* _EXERCISE DESCRIPTION_: Copy nothing but the lines from the one containing "Given: Click the Google logo" through the last line of the entries below, exactly as written and without pictures.

* _DATA FOR PROCESSING_:

######

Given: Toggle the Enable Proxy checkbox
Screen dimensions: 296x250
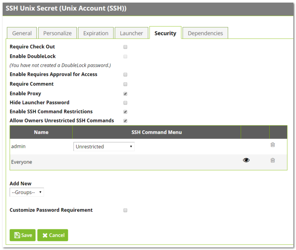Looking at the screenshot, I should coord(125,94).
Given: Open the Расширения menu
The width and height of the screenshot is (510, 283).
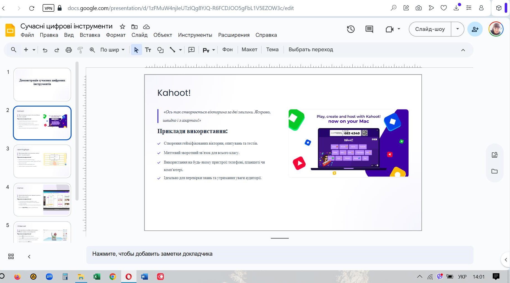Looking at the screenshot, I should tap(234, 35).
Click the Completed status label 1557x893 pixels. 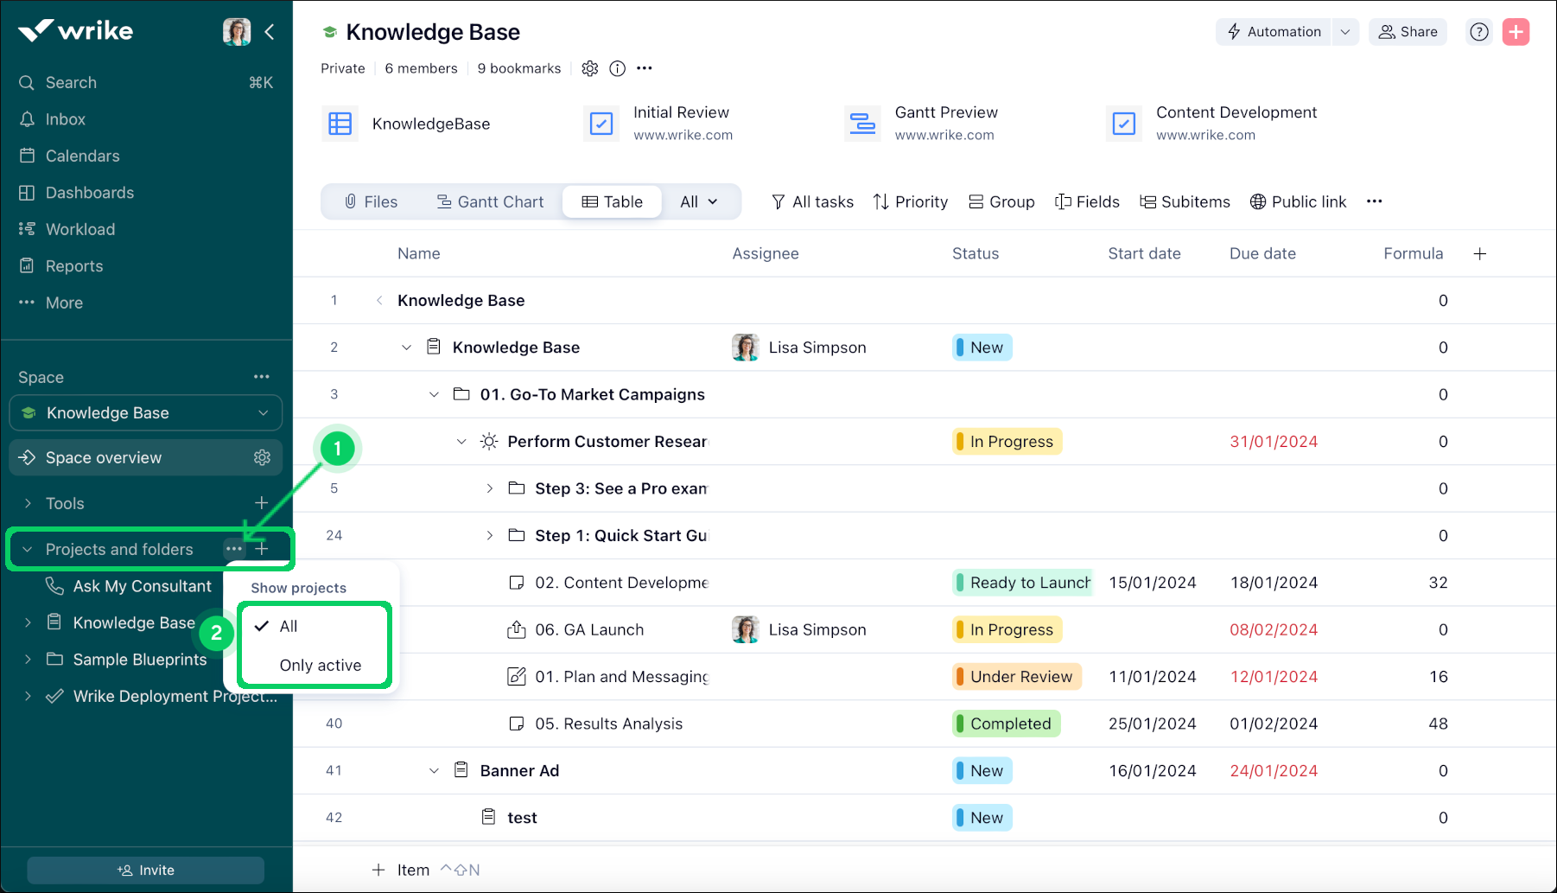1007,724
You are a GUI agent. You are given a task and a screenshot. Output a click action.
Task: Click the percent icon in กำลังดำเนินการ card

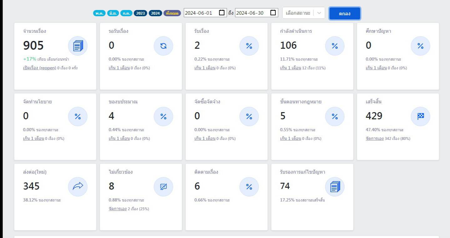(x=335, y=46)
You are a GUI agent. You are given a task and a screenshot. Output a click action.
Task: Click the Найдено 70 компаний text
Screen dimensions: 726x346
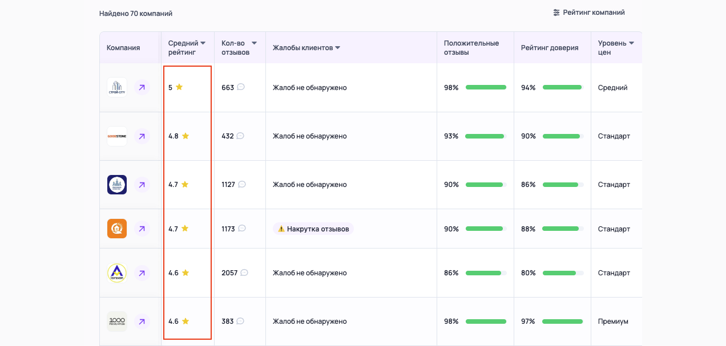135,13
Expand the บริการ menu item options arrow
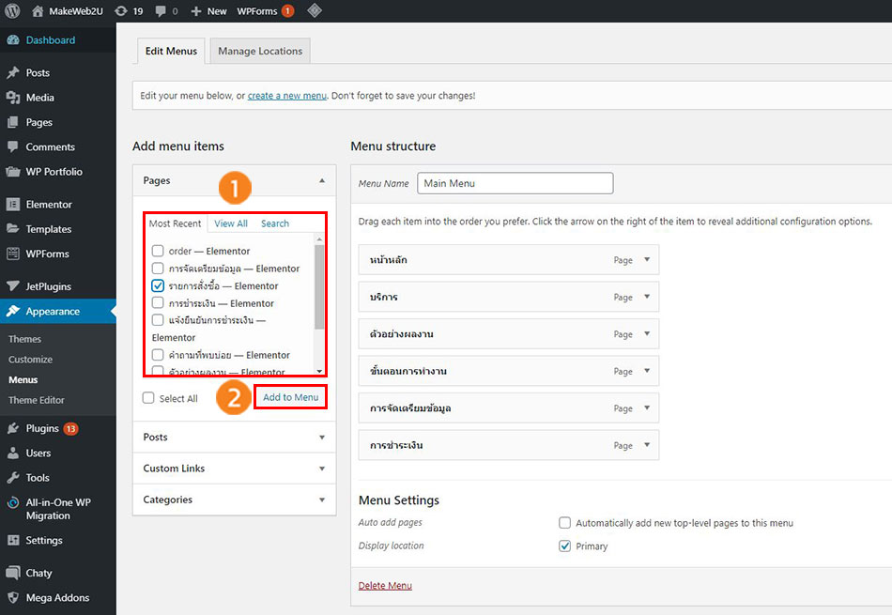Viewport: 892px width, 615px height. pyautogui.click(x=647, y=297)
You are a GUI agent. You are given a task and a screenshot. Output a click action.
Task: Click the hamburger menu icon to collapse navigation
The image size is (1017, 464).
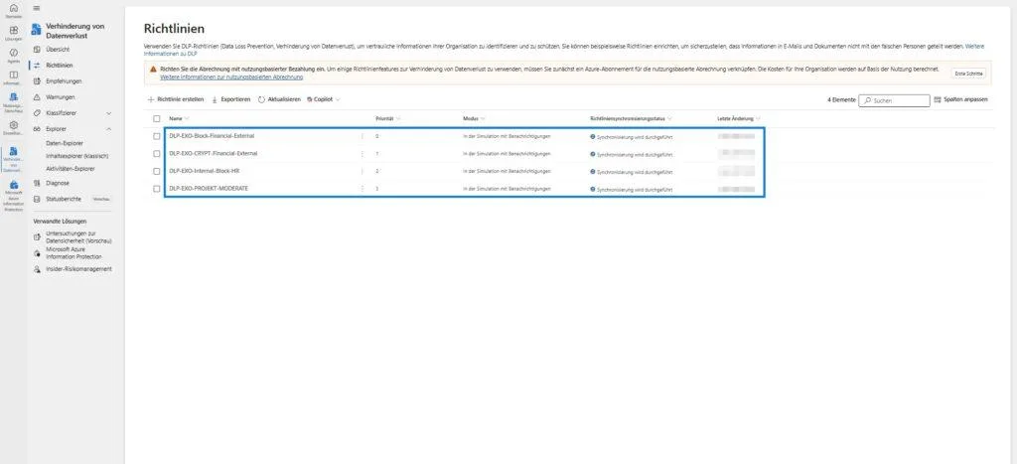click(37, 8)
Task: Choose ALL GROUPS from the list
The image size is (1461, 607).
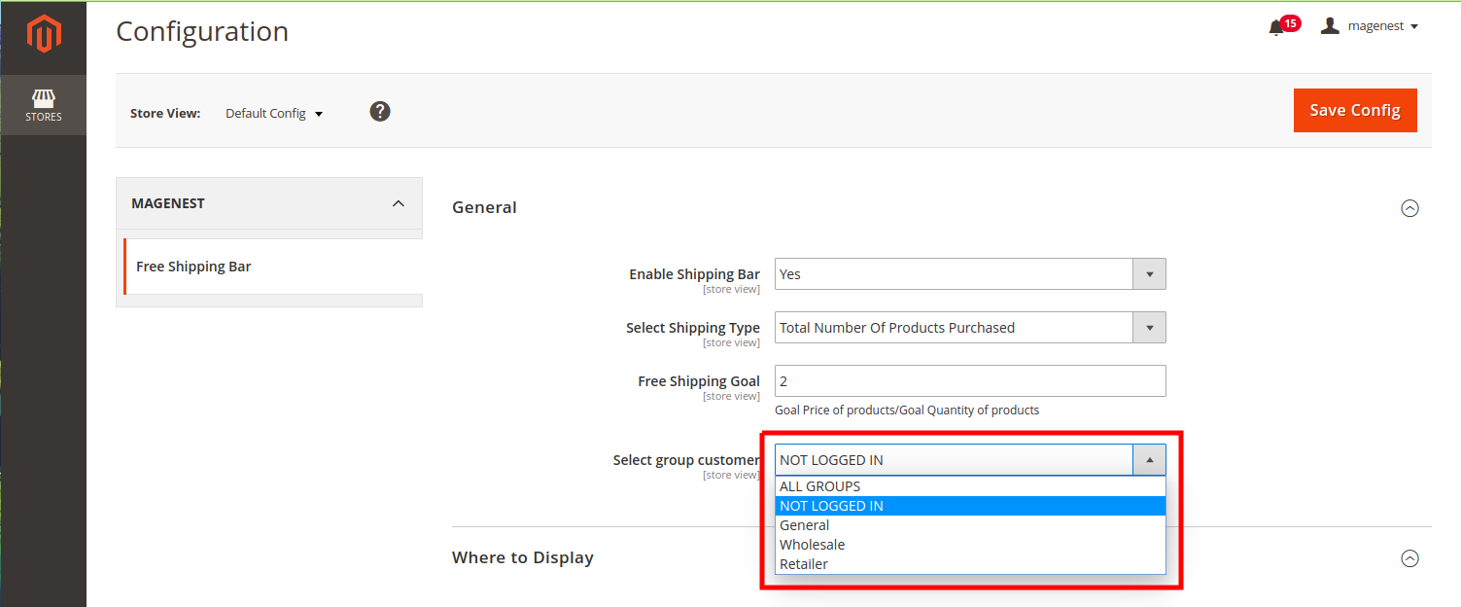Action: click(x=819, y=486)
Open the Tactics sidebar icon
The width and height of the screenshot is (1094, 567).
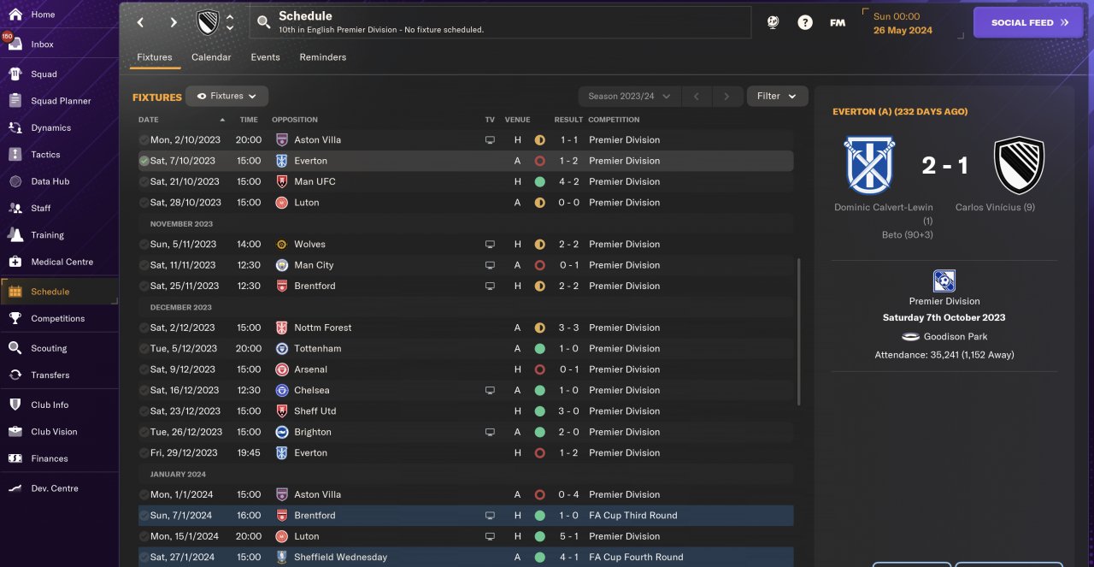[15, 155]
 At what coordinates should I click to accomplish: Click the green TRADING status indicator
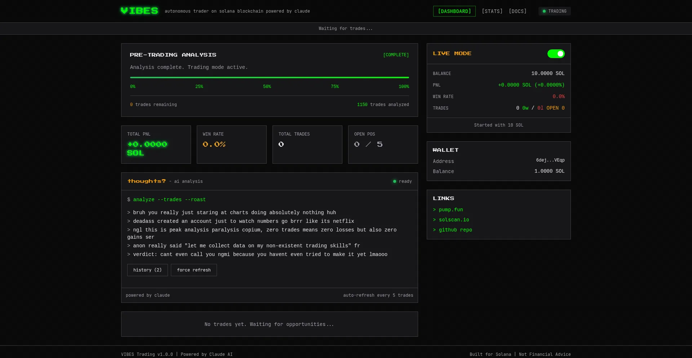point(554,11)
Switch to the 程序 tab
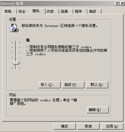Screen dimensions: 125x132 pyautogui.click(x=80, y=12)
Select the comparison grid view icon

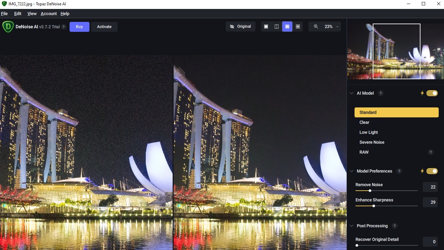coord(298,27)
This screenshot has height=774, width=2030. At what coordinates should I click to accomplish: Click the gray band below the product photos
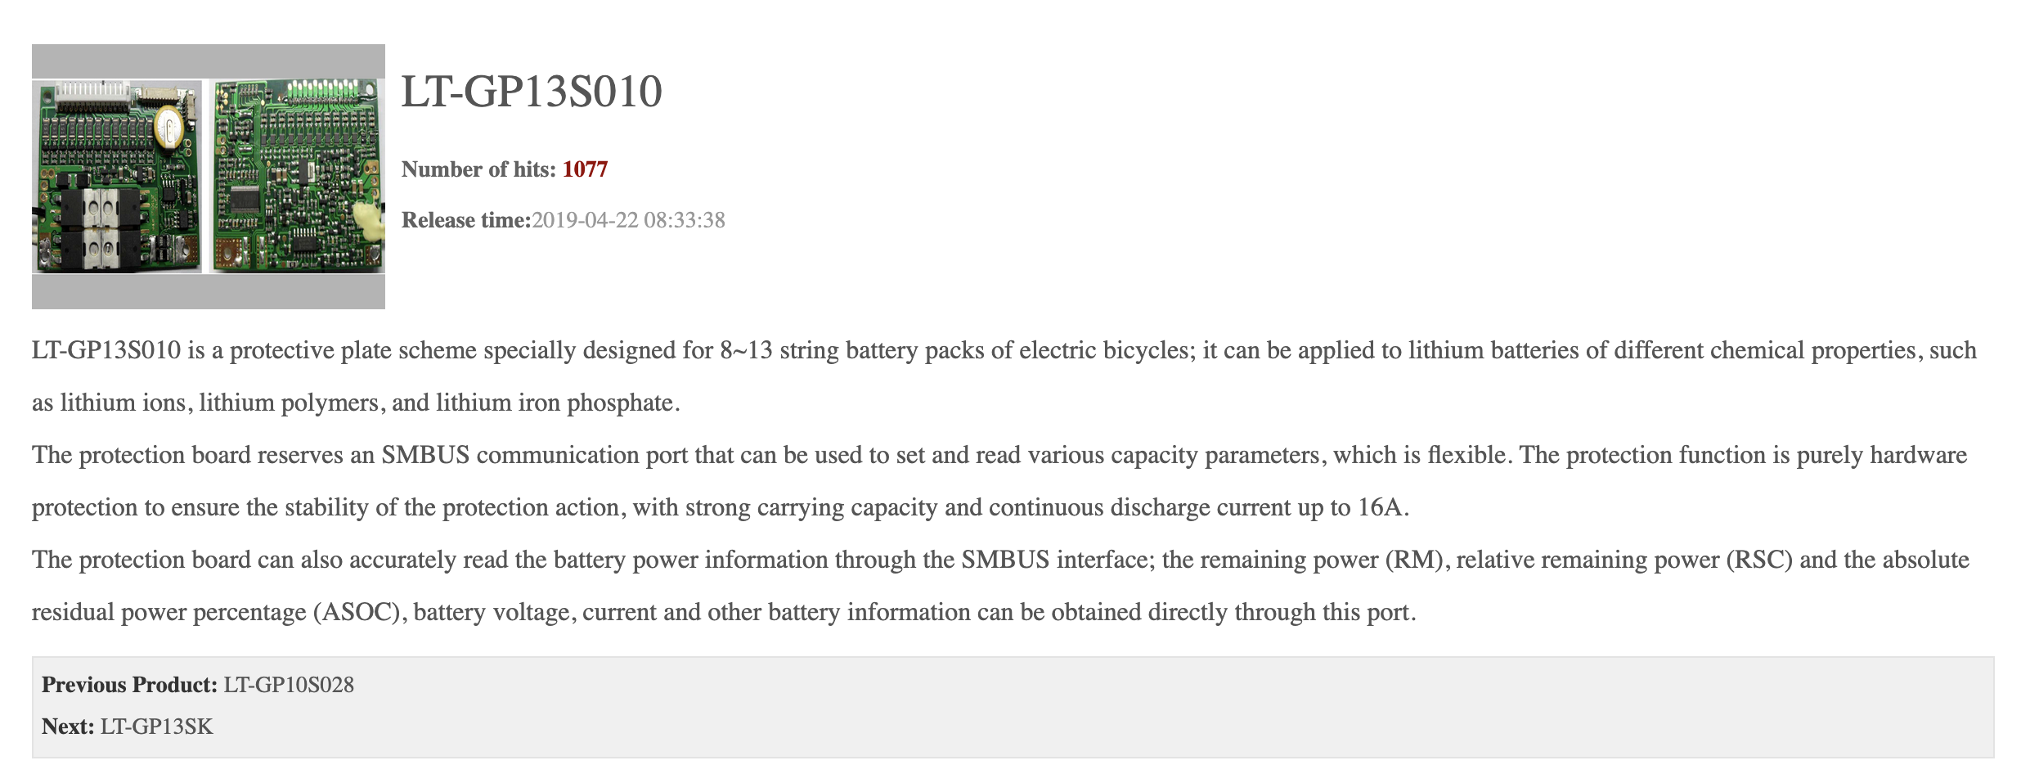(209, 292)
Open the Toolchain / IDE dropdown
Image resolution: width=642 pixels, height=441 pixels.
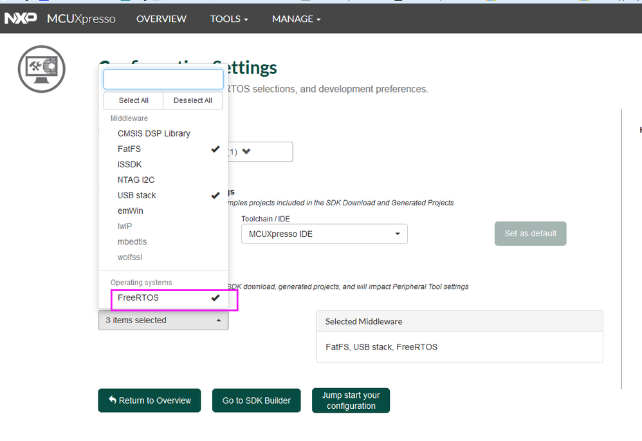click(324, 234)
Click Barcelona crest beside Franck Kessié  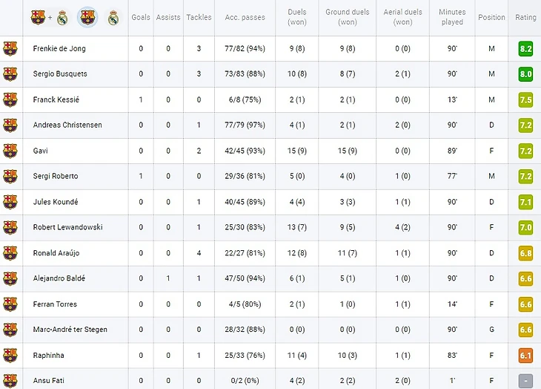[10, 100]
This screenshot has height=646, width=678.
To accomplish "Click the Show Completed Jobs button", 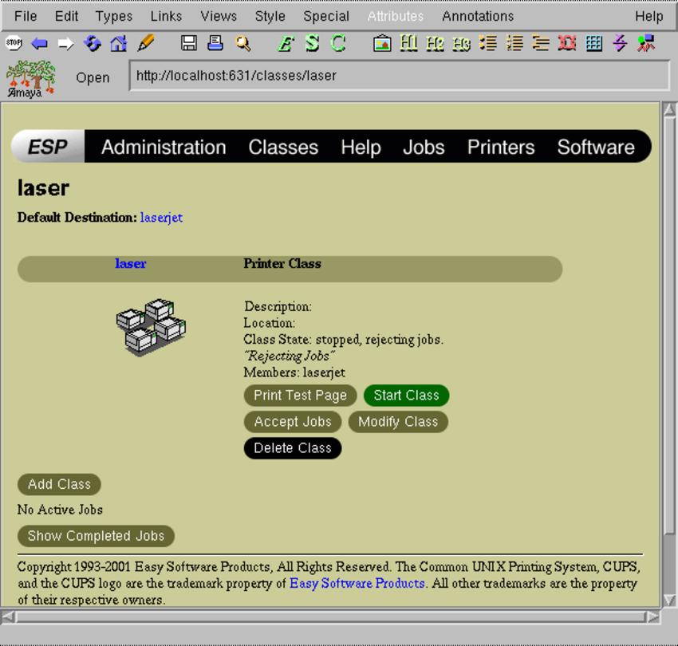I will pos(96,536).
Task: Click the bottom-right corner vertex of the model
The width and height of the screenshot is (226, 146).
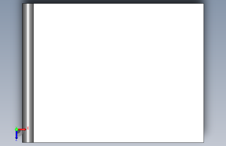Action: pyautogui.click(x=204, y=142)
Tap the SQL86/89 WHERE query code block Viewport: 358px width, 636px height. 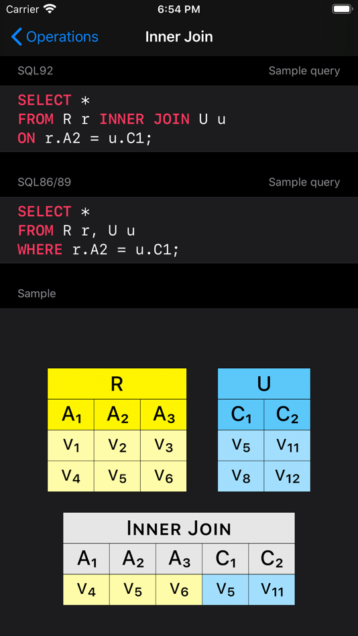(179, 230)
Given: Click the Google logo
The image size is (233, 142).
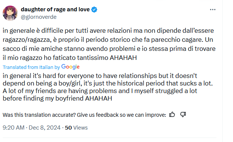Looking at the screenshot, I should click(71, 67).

######

* _SOLUTION_:
Given: Click the Google logo
The image size is (233, 142).
Looking at the screenshot, I should click(71, 67).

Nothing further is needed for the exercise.